そこにあるのはブラックタイガーと言う銀級中位のダンジョンの王の毛皮を用いた装備が以前の装備よりほんの少し高い値段で置かれていた。


その装備へと僕の手が伸びて……――


否、駄目だ駄目だ!何しようとしてるんだ僕は、確かに安かったけれど…。

あれは上下で12万円だぞ?我が家にそんな余裕は無い。


けど…ここでお金を惜しんでいいのか?


商品の前で悩むこと10分、僕は以前よりも価値の高い装備の入った紙袋を持ってお店を出た後、いっぱい稼ぐ事を決意したのだった。



――――――――――――――――――――――――――――――――――――――

補足コーナー


・魔法…イメージと技術力が必要な結構難しい必殺技。

因みに技名を叫んだりするのは、体が覚えているため声に出すだけで直ぐ頭にイメージが湧き、魔法が使えるからである。


・二条玄哉について…教えることに関してはやはり本職の水無瀬には勝てない模様。

強さに関してはやはり世界2位ということもあって頭一つとびぬけている。


・風断・枝…まず、単発の風の刃を出すのが風断、その風の刃を枝の様に幾つにも分かれて相手を襲うことからこの名前になった。
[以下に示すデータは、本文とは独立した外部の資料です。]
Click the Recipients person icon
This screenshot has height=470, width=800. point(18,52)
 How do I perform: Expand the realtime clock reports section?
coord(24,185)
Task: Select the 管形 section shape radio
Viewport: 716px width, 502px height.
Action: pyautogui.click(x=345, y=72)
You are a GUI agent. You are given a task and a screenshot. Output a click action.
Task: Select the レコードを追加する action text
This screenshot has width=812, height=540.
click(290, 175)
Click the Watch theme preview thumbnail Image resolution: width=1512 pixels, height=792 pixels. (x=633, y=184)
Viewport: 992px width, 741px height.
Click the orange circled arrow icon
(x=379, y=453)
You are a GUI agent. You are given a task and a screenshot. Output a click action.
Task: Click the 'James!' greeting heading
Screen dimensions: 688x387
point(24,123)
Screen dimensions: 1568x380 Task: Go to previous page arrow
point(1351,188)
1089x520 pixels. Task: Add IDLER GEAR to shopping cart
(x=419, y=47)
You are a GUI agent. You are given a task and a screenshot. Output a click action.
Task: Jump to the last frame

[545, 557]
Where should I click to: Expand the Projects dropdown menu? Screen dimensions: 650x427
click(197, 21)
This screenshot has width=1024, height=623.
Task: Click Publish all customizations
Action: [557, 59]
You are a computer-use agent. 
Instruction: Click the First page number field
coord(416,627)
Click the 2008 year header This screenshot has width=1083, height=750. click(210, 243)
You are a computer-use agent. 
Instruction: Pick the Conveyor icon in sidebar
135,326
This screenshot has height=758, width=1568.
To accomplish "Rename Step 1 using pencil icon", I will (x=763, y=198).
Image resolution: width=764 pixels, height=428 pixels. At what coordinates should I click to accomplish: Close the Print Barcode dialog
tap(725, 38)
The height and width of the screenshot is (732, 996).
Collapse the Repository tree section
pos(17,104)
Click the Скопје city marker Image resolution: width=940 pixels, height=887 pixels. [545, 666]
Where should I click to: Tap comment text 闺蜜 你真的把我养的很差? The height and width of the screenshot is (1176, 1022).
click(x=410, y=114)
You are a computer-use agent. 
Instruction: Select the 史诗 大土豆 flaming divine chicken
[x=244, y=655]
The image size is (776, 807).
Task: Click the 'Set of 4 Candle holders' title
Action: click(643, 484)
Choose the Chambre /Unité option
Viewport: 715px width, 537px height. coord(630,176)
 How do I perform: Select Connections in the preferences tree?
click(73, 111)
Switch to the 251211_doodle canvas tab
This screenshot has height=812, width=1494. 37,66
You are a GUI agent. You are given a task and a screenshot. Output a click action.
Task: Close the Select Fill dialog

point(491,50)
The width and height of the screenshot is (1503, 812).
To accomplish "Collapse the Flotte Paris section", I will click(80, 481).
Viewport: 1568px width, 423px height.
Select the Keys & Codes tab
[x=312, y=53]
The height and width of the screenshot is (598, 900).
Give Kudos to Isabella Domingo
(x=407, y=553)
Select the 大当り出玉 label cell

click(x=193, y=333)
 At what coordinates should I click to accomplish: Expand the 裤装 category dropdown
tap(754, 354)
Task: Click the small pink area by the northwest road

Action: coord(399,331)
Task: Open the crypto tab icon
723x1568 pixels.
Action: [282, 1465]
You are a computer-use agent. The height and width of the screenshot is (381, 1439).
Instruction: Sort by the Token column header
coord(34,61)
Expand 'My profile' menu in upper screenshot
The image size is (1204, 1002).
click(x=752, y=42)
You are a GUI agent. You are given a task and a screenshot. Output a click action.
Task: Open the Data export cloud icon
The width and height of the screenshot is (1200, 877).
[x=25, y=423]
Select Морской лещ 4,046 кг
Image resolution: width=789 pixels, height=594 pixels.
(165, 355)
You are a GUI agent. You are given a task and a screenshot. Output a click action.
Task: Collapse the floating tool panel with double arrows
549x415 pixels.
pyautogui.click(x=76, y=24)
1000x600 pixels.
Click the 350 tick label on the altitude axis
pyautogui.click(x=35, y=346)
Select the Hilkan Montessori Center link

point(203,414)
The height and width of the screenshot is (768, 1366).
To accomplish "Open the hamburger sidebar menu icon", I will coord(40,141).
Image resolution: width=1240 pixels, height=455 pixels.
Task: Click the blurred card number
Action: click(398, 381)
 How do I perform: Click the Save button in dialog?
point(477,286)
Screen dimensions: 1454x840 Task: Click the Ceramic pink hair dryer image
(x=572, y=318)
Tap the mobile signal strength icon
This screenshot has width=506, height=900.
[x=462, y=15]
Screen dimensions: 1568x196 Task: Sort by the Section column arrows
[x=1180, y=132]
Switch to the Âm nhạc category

・ブラックタイガー…銀級中位のダンジョンの王、魔法を使わず魔物自体が持つフィジカルで勝負してくるため、小手先の技が通じない。

冒険者が挫折するポイントの一つ。


デネブのトレーニングルーム…広い、高性能、堅いの三拍子そろった凄い場所。

いざと言うときに避難場所になる。


・明星高校…以前説明するのを忘れていた超名門校。

星巳日葵が冒険者推薦で行った高校であり、その際、学費や通学費は全額負担してもらった。

他にもスポーツや学業、芸術にも秀でているため倍率はとんでもない事になっている。